→ Tujuan 1: Tuliskan kembali bagian dari teks tentang krisis politik Turki, mulai dari "Lepas dari pro" dan terus hingga "untuk menggagalkan kemenangannya.".
→ Tujuan 2: Menurut teks tentang krisis politik Turki, berapa suara yang kurang bagi Abdullah Gul untuk terpilih sebagai presiden pada putaran pertama di Parlemen?
→ Tujuan 3: Terjemahkan kalimat dari teks tentang krisis politik Turki ini ke dalam bahasa Inggris: "Peringatan ini bukan sekadar gertakan, mengingat sudah tiga kali militer melakukan kudeta militer."

→ Kutipan terpilih:
Monday, July 30, 2007

Menyoal Jalan Demokrasi (Pelajaran dari Krisis Politik Turki)

Pertarungan kubu AKP yang berkuasa degan kelompok oposisi yang sekular semakin memanas menjelang Pemilu Parlemen Turki yang dipercepat menjadi 22 Juli tahun ini. Situasi tersebut berawal dari Pemilihan Presiden di Parlemen yang nyaris dimenangkan oleh Abdullah Gul, kandidat dari AKP yang berkuasa di Turki. Dalam pemilihan putaran pertama di Parlemen, Gul hanya kurang 10 suara untuk dapat terpilih sebagai presiden, sehingga perlu dilakukan pemilihan putaran kedua. Bagaimanapun, hasil itu menebar kekhawatiran pro-sekularis. Jika terpilih, Gul dikhawatirkan akan mengganti prinsip sekularisme yang dibangun oleh Mustafa Kemal Ataturk dengan syariah Islam.
Lepas dari pro kontra di atas, krisis Turki sepertinya kembali menggambarkan standar ganda demokrasi. Dalam sistem demokrasi, seharusnya suara mayoritas di parlemenlah yang menjadi penentu. Karenanya, tidak ada alasan untuk menghalangi kandidat AKP, Abdullah Gul, menjadi presiden. Namun, tuduhan memilik agenda islami tersembunyi, termasuk istrinya yang berkerudung, telah digunakan untuk menggagalkan kemenangannya.
Situasi semakin memanas karena militer Turki mengeluarkan ancaman untuk mempertahankan sekularisme di Turki. Peringatan ini bukan sekadar gertakan, mengingat sudah tiga kali militer melakukan kudeta militer. Terakhir pada tahun 1997, militer melakukan kudeta hingga jatuh putusan mahkamah konstitusi yang membubarkan Partai Refah dan melarang Erbakan terjun ke dunia politik. Padahal Partai Refah merupakan pemenang Pemilu. Lagi-lagi alasannya, Refah mengancam sekularisme. Campur tangan militer jelas sangat tidak demokratis, mengingat dalam sistem demokrasi militer seharusnya di bawah kontrol sipil, bukan sebaliknya.

→ Data yang diberikan:
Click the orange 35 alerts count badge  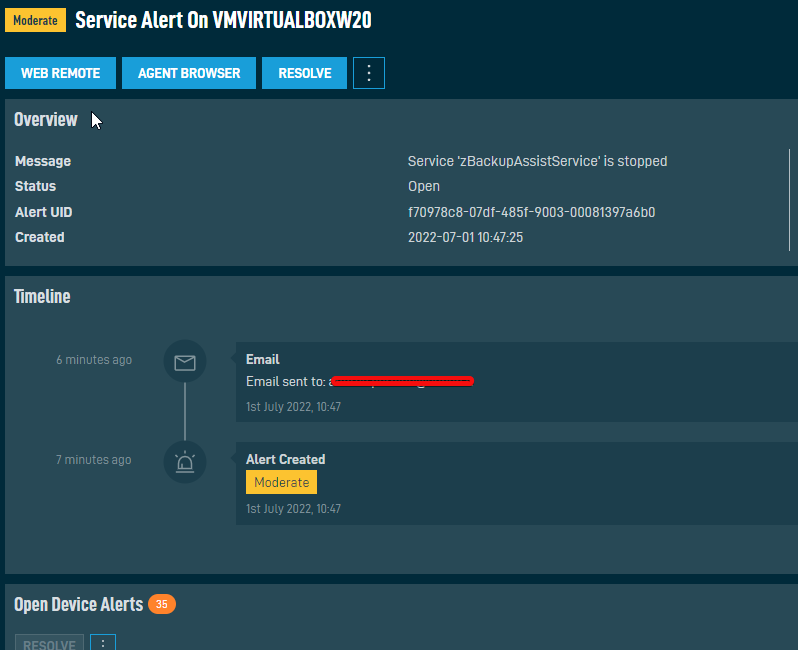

==

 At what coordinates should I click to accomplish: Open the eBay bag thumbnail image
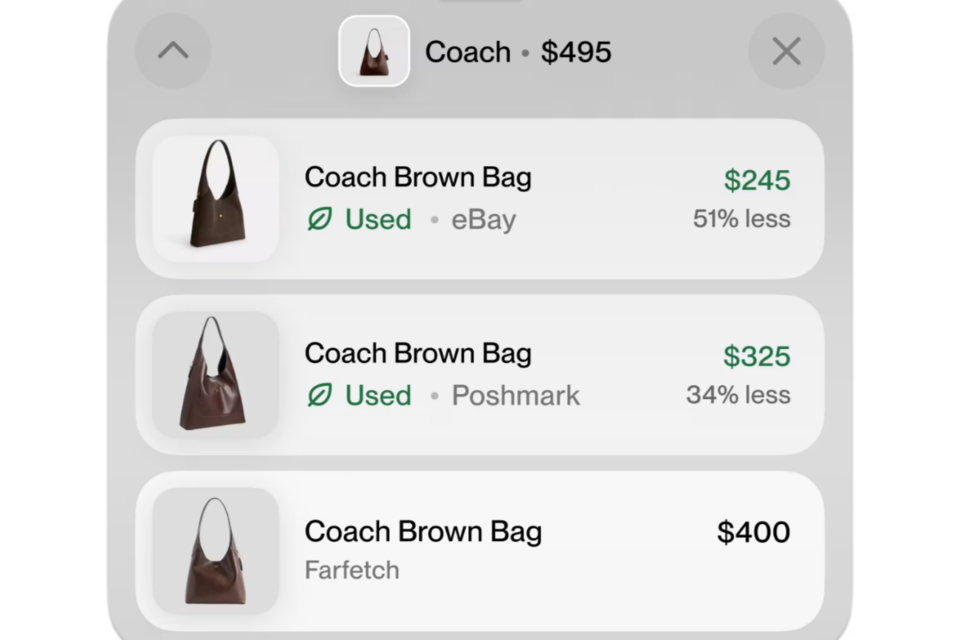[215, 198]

→ Jawaban yang diharapkan 1:
Lepas dari pro kontra di atas, krisis Turki sepertinya kembali menggambarkan standar ganda demokrasi. Dalam sistem demokrasi, seharusnya suara mayoritas di parlemenlah yang menjadi penentu. Karenanya, tidak ada alasan untuk menghalangi kandidat AKP, Abdullah Gul, menjadi presiden. Namun, tuduhan memilik agenda islami tersembunyi, termasuk istrinya yang berkerudung, telah digunakan untuk menggagalkan kemenangannya.

→ Jawaban yang diharapkan 2: Gul hanya kurang 10 suara.

→ Jawaban yang diharapkan 3: This warning is not merely a bluff, given that the military has already carried out a military coup three times.